The end of this school year was awful!  It was not what I had wanted it to be, and I felt like a failure.

I was homeschooling two elementary students and my special needs daughter with my preschooler always present.  I also had a son catching the bus early to a private school, plus a middle schooler and a high schooler doing cyber at home, plus two adult children going in and out. 

                I love being home with my children and I enjoy homeschooling. I am thrilled to investigate new wonders or to travel to storybook worlds with my children. My joy is complete when they are thrilled right along with me!

                We started in the early summer, so we took our laid-back time.  We enjoyed field trips, reading books, and doing whatever we wanted. How I adored homeschooling then!

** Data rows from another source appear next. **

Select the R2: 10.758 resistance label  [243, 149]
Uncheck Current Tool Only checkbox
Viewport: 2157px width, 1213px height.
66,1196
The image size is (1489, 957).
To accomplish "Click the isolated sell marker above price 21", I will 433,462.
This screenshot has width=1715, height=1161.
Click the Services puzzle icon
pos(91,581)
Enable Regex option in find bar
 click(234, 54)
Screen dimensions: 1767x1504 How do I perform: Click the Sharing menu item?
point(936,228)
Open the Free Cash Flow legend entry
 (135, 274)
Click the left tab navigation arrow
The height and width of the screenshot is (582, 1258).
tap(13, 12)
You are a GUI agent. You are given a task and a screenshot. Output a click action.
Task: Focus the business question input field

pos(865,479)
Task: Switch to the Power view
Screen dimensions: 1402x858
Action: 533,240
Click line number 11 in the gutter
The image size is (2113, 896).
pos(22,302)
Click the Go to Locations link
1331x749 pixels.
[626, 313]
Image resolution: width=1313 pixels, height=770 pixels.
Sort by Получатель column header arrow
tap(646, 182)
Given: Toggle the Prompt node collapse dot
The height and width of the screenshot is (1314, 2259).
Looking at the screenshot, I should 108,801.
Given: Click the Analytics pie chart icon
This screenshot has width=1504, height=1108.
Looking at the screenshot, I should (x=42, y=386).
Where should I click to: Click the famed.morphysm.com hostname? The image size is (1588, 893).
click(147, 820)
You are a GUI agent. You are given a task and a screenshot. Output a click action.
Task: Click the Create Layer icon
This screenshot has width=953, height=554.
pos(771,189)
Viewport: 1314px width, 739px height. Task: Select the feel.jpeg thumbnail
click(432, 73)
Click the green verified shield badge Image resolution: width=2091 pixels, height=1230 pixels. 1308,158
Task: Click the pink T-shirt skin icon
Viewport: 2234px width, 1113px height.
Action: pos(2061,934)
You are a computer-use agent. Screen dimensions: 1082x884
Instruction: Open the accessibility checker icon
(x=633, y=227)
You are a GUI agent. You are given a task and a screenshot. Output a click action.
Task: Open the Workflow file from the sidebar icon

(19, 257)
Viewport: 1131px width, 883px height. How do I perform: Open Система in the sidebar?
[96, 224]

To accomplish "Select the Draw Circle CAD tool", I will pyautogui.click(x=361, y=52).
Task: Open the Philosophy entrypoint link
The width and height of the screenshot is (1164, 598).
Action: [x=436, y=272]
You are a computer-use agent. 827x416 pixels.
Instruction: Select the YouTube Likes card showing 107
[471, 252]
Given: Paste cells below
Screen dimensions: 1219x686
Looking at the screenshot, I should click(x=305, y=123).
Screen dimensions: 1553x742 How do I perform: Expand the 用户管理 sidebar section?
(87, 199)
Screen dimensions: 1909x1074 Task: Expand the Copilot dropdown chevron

                In the fall we settled into a good routine with the Pledge of Allegiance, prayers, Bible reading, flashcards, workbooks, and reading out loud to each other. The children were excited to have new workbooks, and they worked happily beyond what I assigned each day.

                However, as the year went on, we got a little tired.  I should say that I felt exhausted, and the children felt bored.  We took a break from the normal routine for Christmas and studied Swedish customs, food, and Kristen, an American Girl from Sweden.  In early spring I took a week and a half off, hoping that I would regain my joy and strength.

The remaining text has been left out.